PALERMO – Se succede un fatto di cronaca alla Kalsa la probabilità che ci sia di mezzo un membro della famiglia Abbate è alta. Anzi, altissima. Nelle statistiche va aggiunto l’ultimo episodio. È un Abbate l’uomo che i carabinieri hanno fermato dopo che ha tentato di disfarsi, gettandola sotto una macchina, di una pistola sprovvista di matricola, completa di caricatore con due proiettili calibro 7,65 e pronta a sparare.
Si chiama Francesco Paolo Cinà, ha ventisei anni ed è nipote di Luigi Abbate (è figlio della sorella), boss storico, uno che di armi se ne intendeva a tal punto da guadagnarsi sul campo il soprannome di “Gino ‘u mitra”. La Kalsa è il loro regno. Mafia, droga, armi, estorsioni: nel curriculum nulla manca. Lunga la sfilza di precedenti anche per i fratelli di Gino, Pietro e Ottavio.
Anche i nipoti hanno avuto i loro guai giudiziari. Su tutti Antonino Abbate che è stato reggente della famiglia di Borgo Vecchio, altra zona su cui hanno esteso il loro potere, ed è imputato per l’omicidio dell’avvocato Enzo Fragalà. Ed è proprio nel corso di un’udienza di questo processo che andò in scena un siparietto.

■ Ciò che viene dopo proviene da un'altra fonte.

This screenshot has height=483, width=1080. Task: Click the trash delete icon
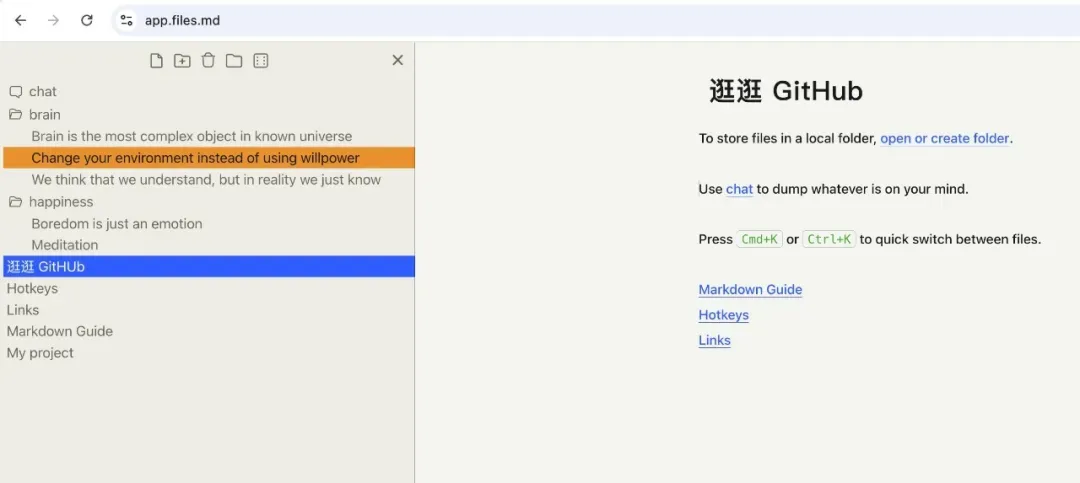[208, 61]
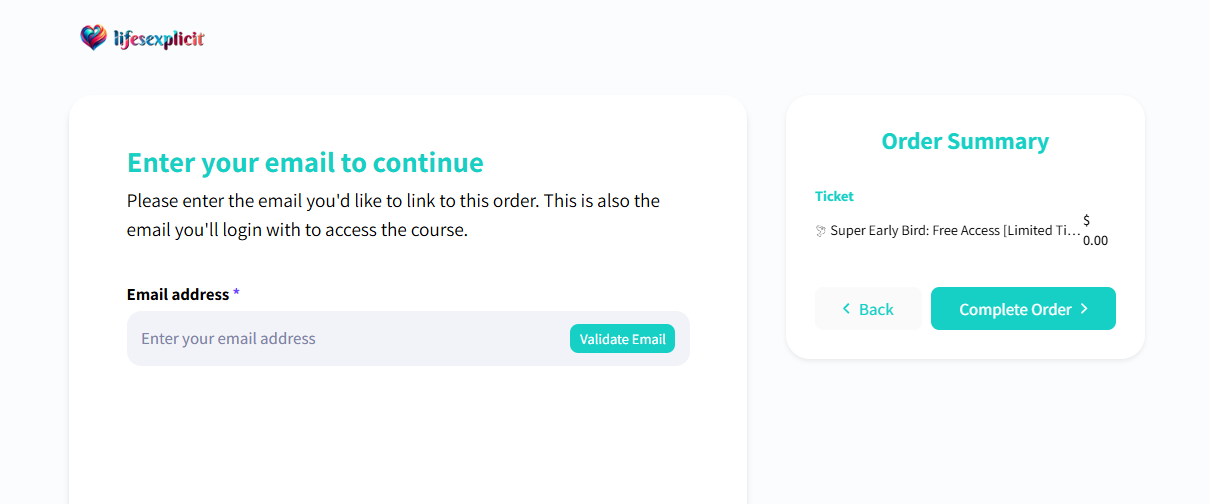Image resolution: width=1210 pixels, height=504 pixels.
Task: Click the required asterisk next to Email address
Action: coord(236,294)
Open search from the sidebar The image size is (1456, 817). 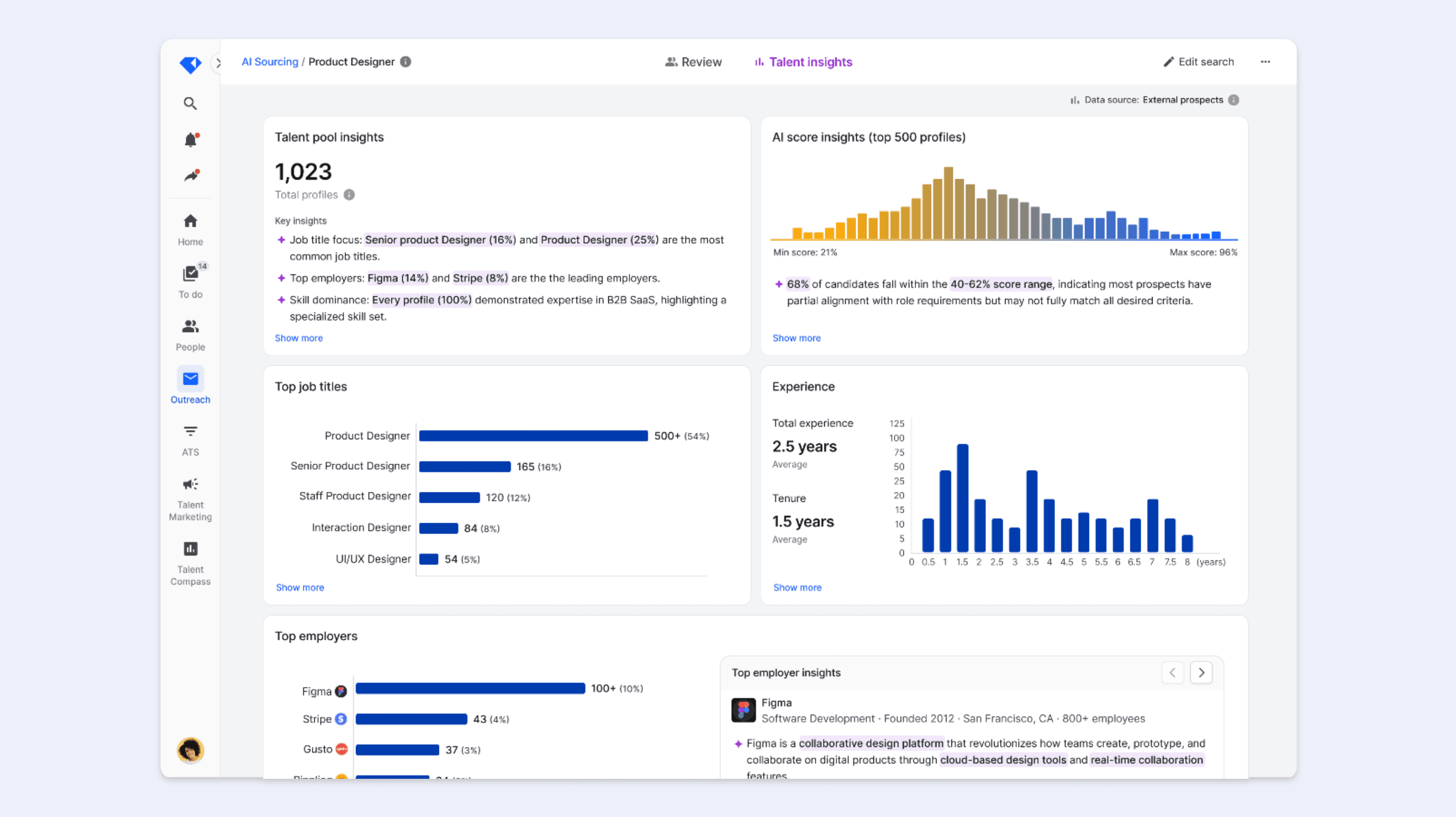pyautogui.click(x=190, y=103)
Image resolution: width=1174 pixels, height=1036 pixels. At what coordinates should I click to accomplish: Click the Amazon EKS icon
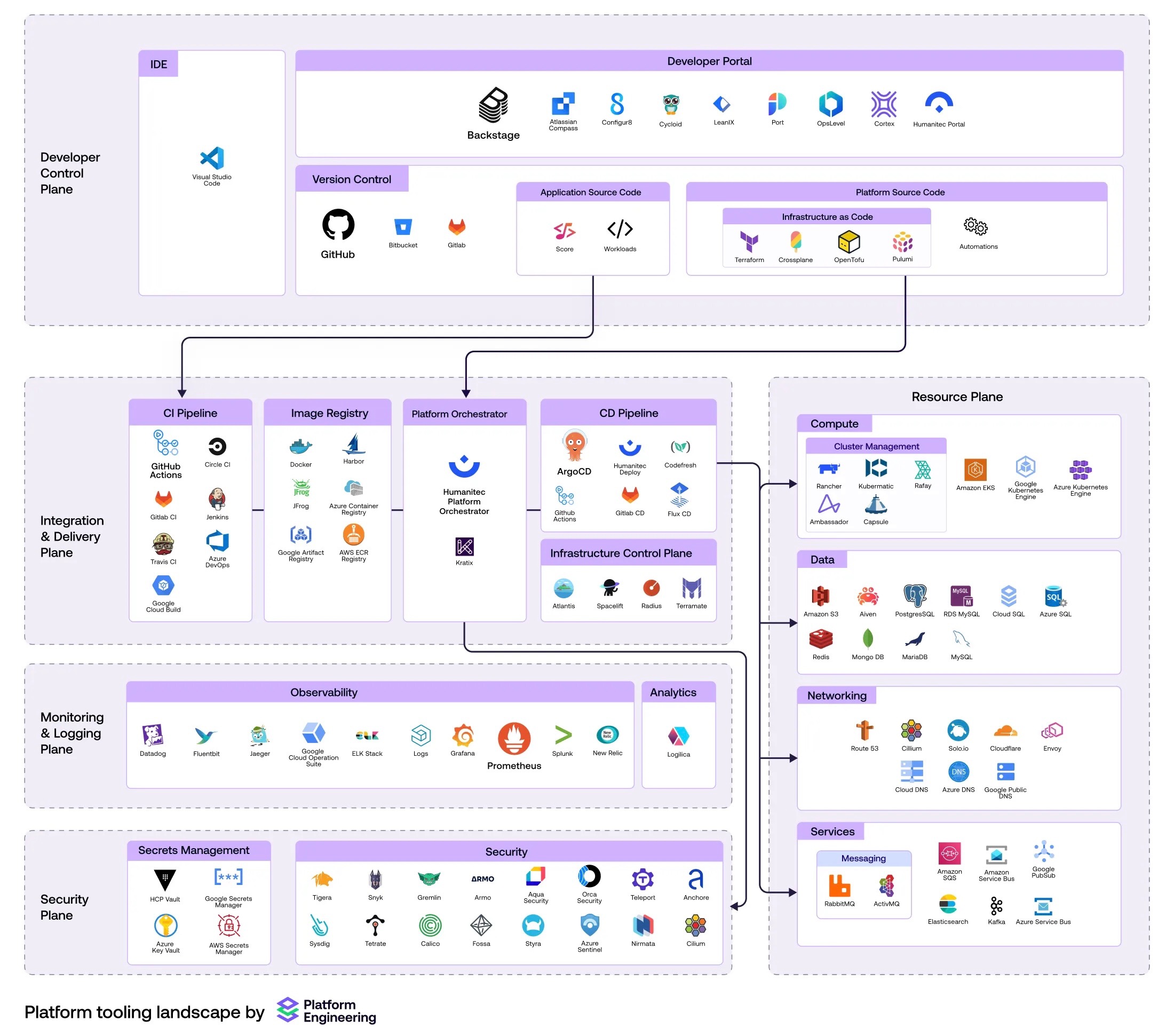[975, 470]
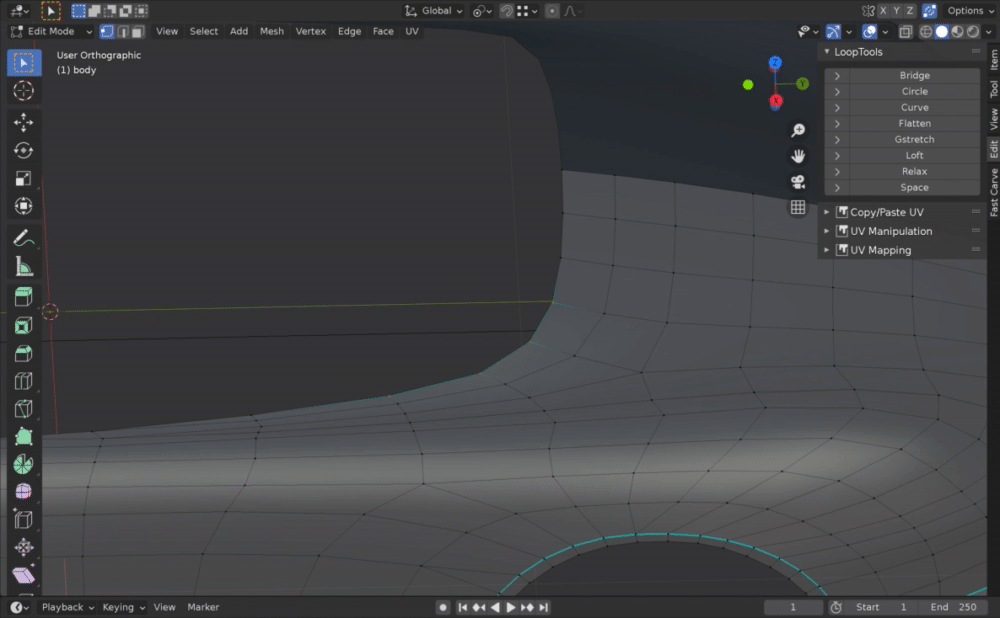Activate the Scale tool
This screenshot has width=1000, height=618.
click(x=24, y=178)
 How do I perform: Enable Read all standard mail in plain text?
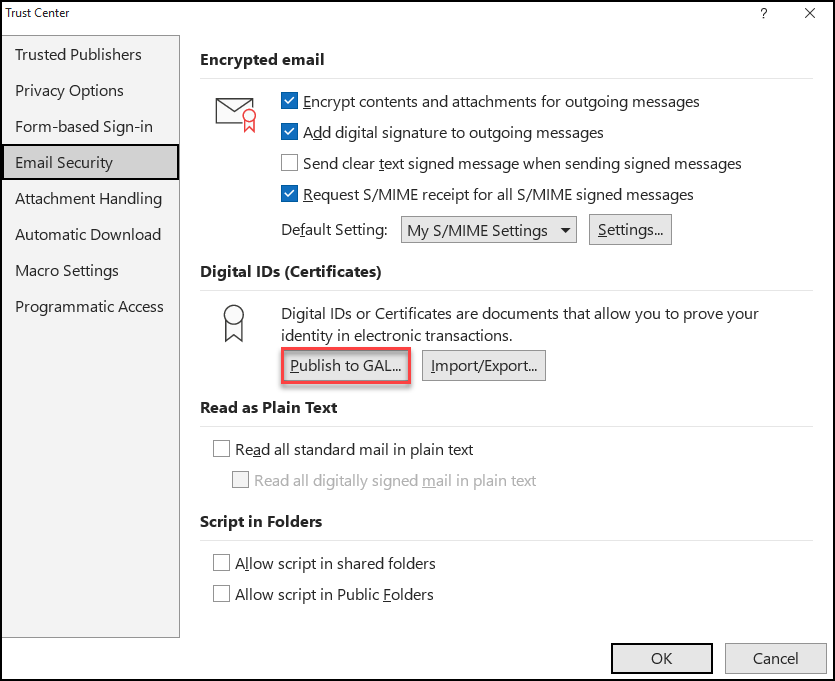[x=222, y=449]
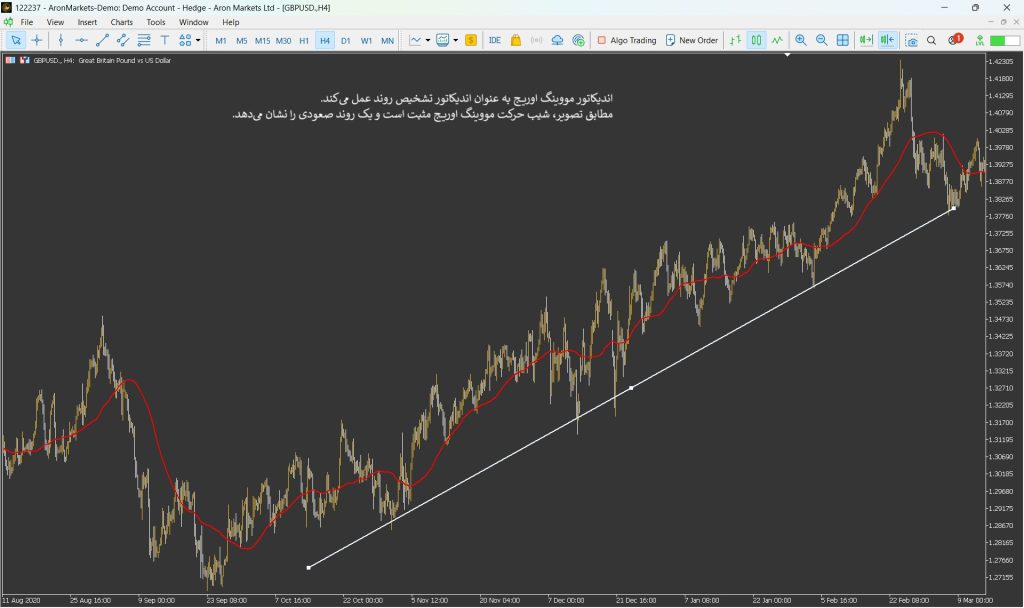Zoom out of the chart
1024x608 pixels.
pos(822,40)
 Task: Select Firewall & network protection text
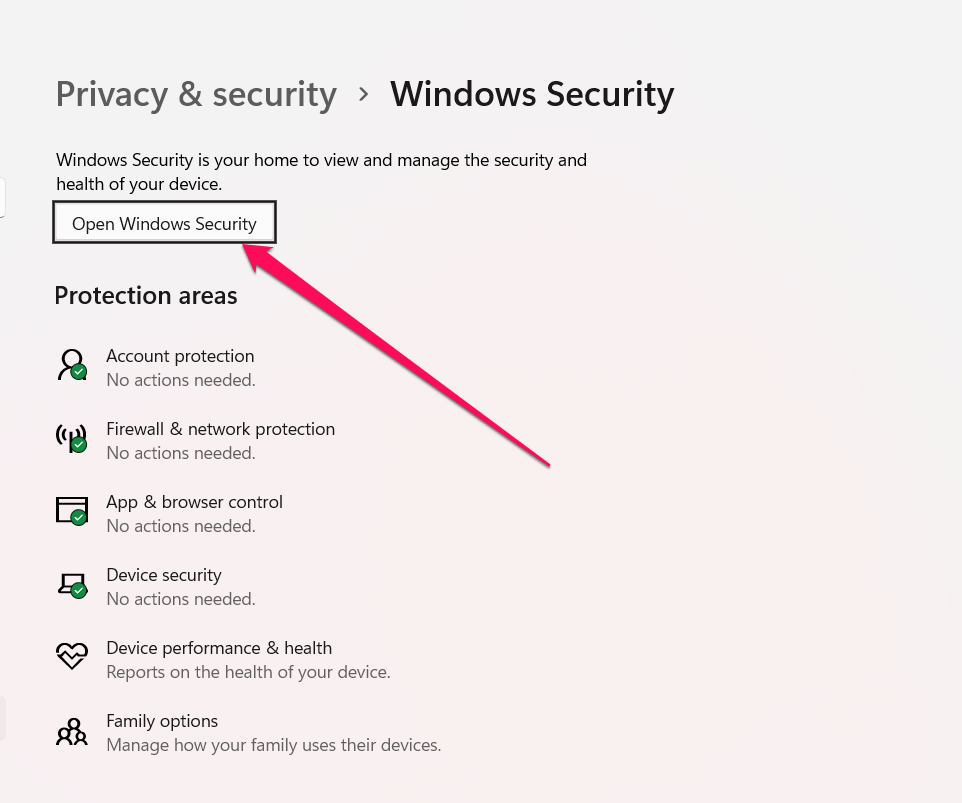click(x=220, y=429)
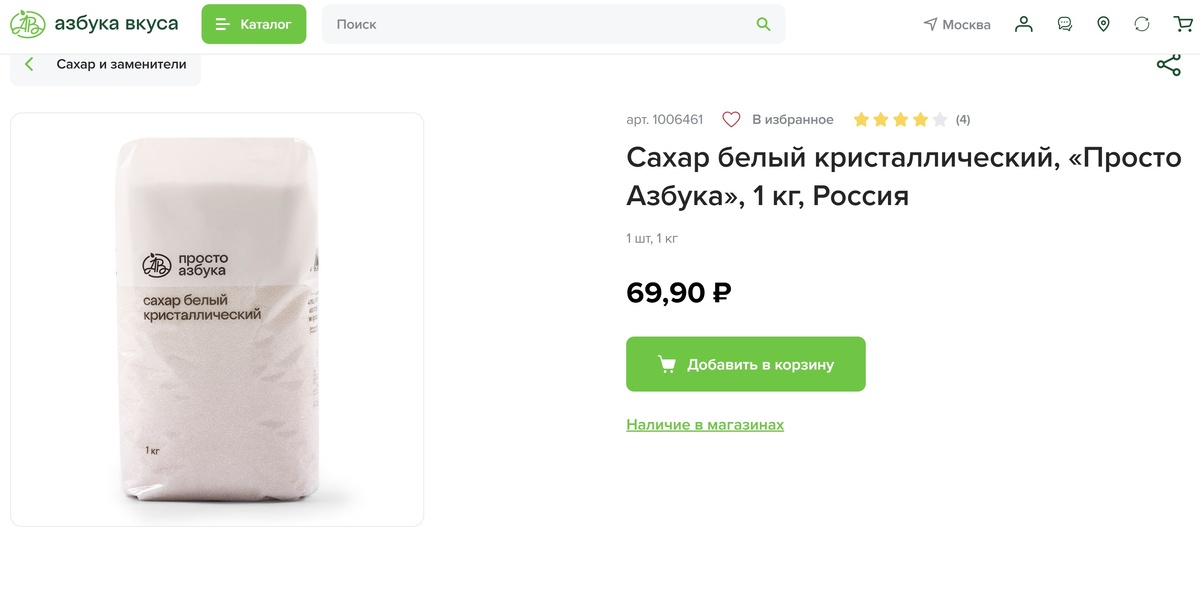Click the green search magnifier icon
The width and height of the screenshot is (1200, 600).
coord(763,23)
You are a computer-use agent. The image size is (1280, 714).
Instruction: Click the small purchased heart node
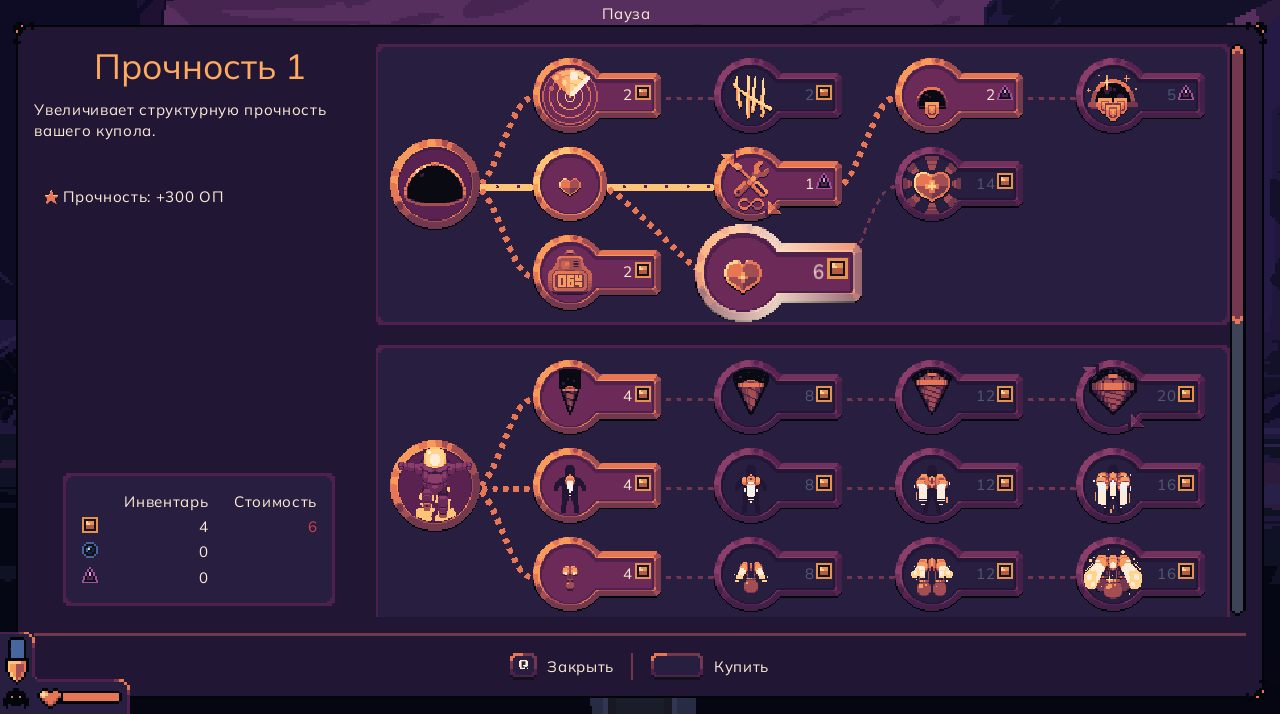click(x=570, y=185)
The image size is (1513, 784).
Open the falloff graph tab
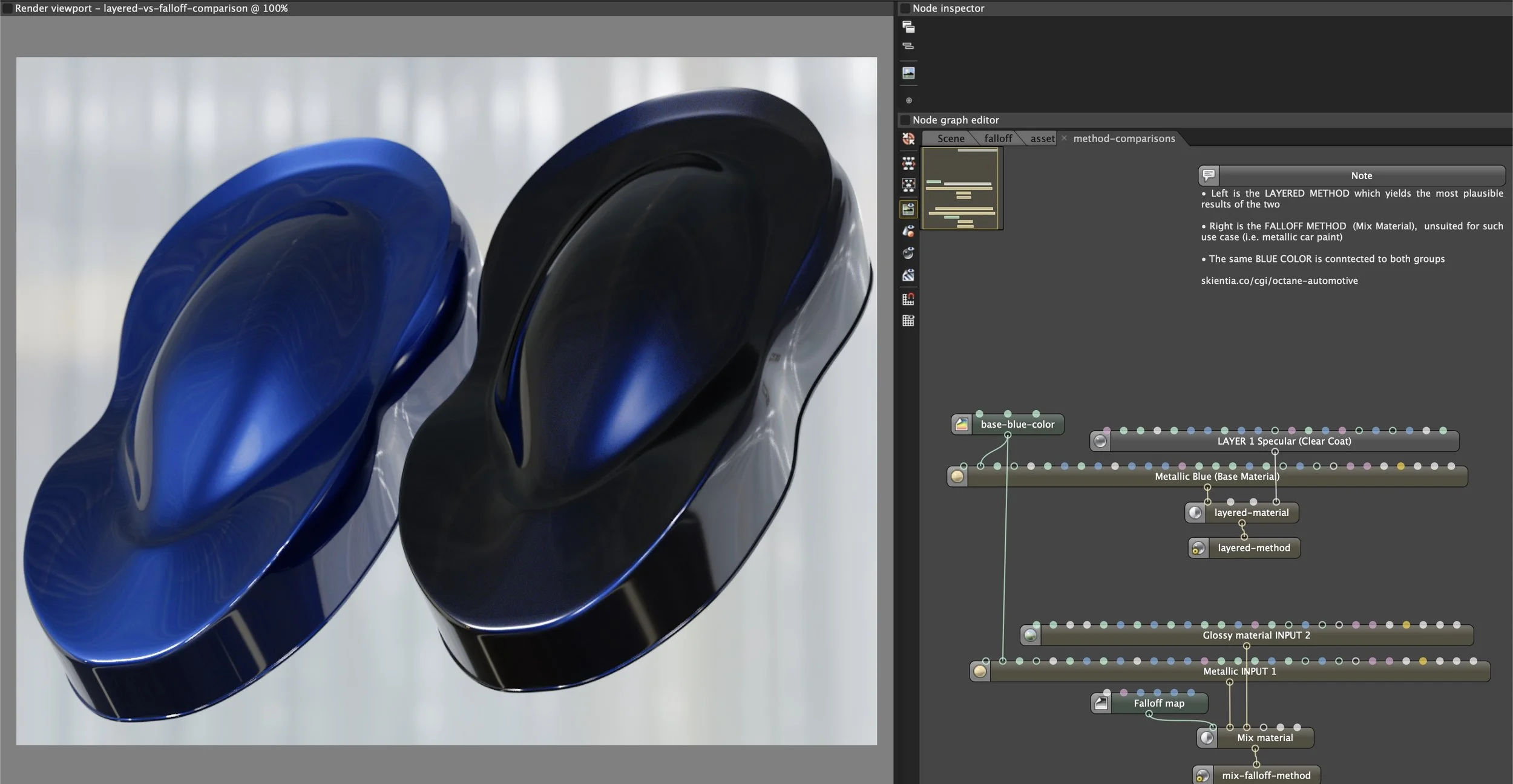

“Non sei nessuno”, disse Antonino Abbate all’agente di polizia penitenziaria che lo invitava a cambiare cella. Il boss del Borgo Vecchio rincarava la dose: “Scendi dal piedistallo. Non sei nessuno, io posso permettermi di annacarmi perché ho la patente per annacarmi e se mi sposto è perché mi voglio spostare io e non perché me lo dici tu”.